吐血して入院した津波から捜査のアドバイスを受けた藤は、3億円をすりかえる唯一の機会が津波が寄った喫茶店だけであったことに気づく。アキワ公害訴訟を起こした住民名簿の中に当時入り婿して苗字の変わっていた津波の名前を発見した藤は、下加佐村の駐在だった津波がアキワの事件で妻と幼い息子を亡くしていたことをつきとめた。

今回の誘拐事件は津波を中心とする下加佐村の元住民たちと折田が、下加佐村の悲劇を世に訴えるために起こしたものだったのである。運転手の狭間も、目撃者も、喫茶店のマスター夫婦も、みんな津波の計画に荷担した下加佐の人々だった。やがて彼らは全員自首し、跡宮も無事保護される。
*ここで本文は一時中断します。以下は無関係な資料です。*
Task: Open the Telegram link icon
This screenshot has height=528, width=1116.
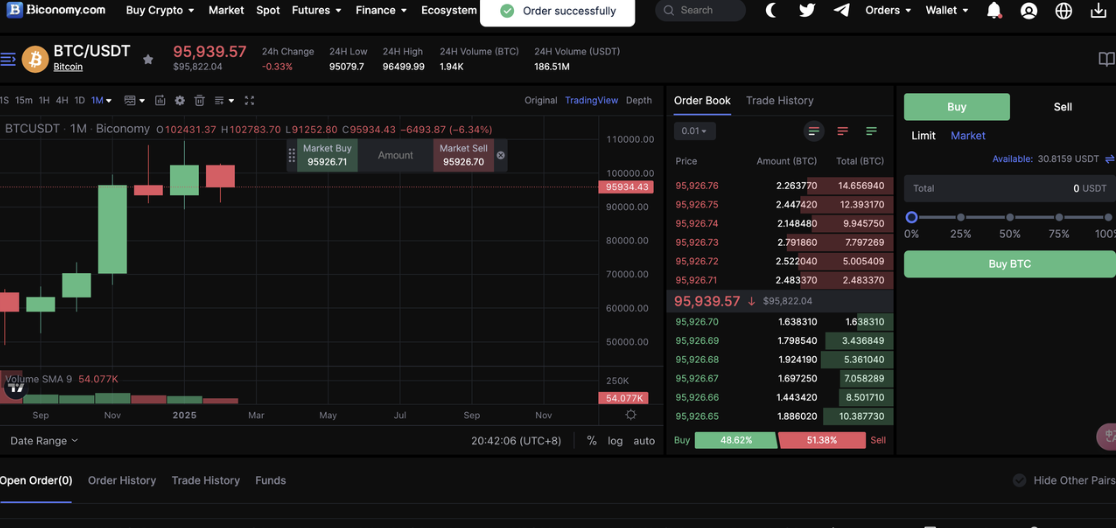Action: (842, 10)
藤はダムの底に沈んだ下加佐村を望む湖畔で津波に手錠をかけた。

時が流れ、藤は胃がんでこの世を去った津波の思いをかみしめる。

ロケ撮影編集

  • この映画は「3億円の身代金と身代金受け渡しのテレビ中継」のモブシーンが話題になった。東京都内の繁華街で俳優・スタッフが大挙走り回りながら撮影するという、大規模ロケとなった。
  • 新宿の大ガード周辺の撮影は祝日だったとの事もあり、約500人の役者、スタッフ、エキストラに加え、事情を知らない一般の通行人もロケに参加する形になったので約1000人超える人の流れができた。
  • 通常エキストラで済ませる予定だった報道陣は、毎回違う人では格好にならないとの理由でエキストラ中から専任され、さらに約2週間に渡りスタジオで機材を持って走る訓練をしてロケに参加している。
  • 日本映画撮影監督協会が全面協力し、多数のカメラマンが参加した。ビルの屋上・地上やヘリコプターなどの、あらゆる角度から複数のキャメラで一発撮りを行った。
  • 参加したカメラマンは、ムービーカメラの撮影だけではなく、走り回る俳優のすぐ周りを取り囲んでベータカムでの撮影も行っており、その映像は身代金受け渡しのテレビ中継映像として使用されている。
  • 渡哲也が背負っているバッグの中身は現金3億と同じ量の紙幣のダミーが入っており、実際30kg相当の重さがあった。当時手術後の渡に配慮して軽いバッグも用意されたが、リアルな重さに拘った渡の一言で全編重さを統一された。永瀬も同じ重さのバッグを持って走っている。
  • 当初、身代金の受け渡しは橋の上から貨物列車に投げ入れる設定だった。貨物列車が停車したおりに残っているバッグを回収するも中身が変わっているという内容であったが、貨物を通常のダイヤに組み入れるのに莫大な予算が掛かるのと、一度ダイヤに組み入れると、例え天候で撮影が中止になっても列車は走らせないといけないとの理由で変更を余儀なくされた。

身代金受け渡しマラソンコース編集

キャスト編集

スタッフ編集

映像ソフト化編集

  • VHS - 1998年6月21日発売
  • DVD - 東宝DVD名作セレクションにて、2016年7月13日発売

映画賞編集

脚注編集

  1. ^ 「1997年邦画作品配給収入」『キネマ旬報1998年平成10年)2月下旬号、キネマ旬報社、1998年、 168頁。